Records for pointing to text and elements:
· · · · · · ·

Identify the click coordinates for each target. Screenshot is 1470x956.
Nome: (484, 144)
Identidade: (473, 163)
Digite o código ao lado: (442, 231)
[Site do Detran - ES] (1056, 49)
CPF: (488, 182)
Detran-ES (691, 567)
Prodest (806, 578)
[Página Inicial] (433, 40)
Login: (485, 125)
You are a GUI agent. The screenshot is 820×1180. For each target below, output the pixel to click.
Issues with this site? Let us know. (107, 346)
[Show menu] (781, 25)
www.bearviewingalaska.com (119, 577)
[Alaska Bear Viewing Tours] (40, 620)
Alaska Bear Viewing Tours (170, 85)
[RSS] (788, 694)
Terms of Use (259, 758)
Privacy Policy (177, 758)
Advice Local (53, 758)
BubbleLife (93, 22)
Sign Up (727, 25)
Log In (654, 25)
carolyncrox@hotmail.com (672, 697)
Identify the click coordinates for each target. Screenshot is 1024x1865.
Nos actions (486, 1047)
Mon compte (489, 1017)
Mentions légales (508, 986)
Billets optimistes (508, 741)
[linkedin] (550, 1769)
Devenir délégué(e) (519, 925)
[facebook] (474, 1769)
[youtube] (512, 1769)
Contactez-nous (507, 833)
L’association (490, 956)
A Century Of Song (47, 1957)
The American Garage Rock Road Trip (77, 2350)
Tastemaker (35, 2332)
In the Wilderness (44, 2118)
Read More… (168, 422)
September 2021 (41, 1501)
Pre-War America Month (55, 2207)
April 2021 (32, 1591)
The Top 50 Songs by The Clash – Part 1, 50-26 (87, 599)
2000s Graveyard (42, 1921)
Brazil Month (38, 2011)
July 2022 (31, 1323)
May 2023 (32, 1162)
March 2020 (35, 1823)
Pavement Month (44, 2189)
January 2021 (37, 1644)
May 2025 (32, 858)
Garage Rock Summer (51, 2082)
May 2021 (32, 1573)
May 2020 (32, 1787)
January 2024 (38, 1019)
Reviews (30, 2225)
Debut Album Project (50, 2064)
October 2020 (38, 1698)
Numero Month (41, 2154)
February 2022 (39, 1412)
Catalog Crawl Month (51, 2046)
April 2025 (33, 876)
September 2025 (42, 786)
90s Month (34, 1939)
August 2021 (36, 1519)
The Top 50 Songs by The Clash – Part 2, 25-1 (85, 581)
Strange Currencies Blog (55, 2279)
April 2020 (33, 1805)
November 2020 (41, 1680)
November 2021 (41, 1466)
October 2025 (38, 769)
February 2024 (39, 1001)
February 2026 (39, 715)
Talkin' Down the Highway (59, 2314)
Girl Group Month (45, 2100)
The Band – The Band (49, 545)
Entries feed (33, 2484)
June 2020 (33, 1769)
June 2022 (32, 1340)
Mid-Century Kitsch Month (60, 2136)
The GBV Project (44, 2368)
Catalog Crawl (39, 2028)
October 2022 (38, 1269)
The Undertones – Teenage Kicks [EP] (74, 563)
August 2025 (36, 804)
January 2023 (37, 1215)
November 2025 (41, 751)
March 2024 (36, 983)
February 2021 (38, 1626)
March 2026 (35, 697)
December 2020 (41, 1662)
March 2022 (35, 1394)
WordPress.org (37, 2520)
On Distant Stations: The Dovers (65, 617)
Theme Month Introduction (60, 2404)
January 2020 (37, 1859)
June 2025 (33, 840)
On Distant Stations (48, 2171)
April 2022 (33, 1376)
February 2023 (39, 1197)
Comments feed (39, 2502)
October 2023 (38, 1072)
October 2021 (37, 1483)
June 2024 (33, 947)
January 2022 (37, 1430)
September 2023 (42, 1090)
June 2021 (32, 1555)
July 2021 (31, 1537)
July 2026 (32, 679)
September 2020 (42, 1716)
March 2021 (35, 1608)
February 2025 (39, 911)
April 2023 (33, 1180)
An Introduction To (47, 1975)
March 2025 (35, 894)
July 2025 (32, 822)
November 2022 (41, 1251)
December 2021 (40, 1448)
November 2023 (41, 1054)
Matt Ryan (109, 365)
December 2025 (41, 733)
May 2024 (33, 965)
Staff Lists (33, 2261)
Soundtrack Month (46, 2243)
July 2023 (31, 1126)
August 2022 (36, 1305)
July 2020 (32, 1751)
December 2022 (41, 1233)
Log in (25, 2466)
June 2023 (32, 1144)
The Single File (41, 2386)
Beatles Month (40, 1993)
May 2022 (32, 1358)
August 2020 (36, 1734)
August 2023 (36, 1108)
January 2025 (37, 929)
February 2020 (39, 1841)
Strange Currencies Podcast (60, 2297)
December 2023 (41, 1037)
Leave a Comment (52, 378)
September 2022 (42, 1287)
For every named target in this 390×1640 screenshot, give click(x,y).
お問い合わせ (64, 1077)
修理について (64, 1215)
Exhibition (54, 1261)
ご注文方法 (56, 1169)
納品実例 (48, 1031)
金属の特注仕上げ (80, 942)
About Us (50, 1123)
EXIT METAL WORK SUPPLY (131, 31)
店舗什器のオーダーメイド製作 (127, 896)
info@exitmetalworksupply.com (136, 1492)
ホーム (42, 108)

· · · · · · ·

(EXERCISE BRIEF): Rewrite the records as a numbered list, from the line that contains "The Top 50 Songs by The Clash – Part 2, 25-1" through the line that contains "October 2022 (38, 1269)", including both ends and skipping any blank lines.

(EXERCISE RESPONSE):
1. The Top 50 Songs by The Clash – Part 2, 25-1 (85, 581)
2. Strange Currencies Blog (55, 2279)
3. April 2020 (33, 1805)
4. November 2020 (41, 1680)
5. November 2021 (41, 1466)
6. October 2025 (38, 769)
7. February 2024 (39, 1001)
8. February 2026 (39, 715)
9. Talkin' Down the Highway (59, 2314)
10. Girl Group Month (45, 2100)
11. The Band – The Band (49, 545)
12. Entries feed (33, 2484)
13. June 2020 (33, 1769)
14. June 2022 (32, 1340)
15. Mid-Century Kitsch Month (60, 2136)
16. The GBV Project (44, 2368)
17. Catalog Crawl (39, 2028)
18. October 2022 (38, 1269)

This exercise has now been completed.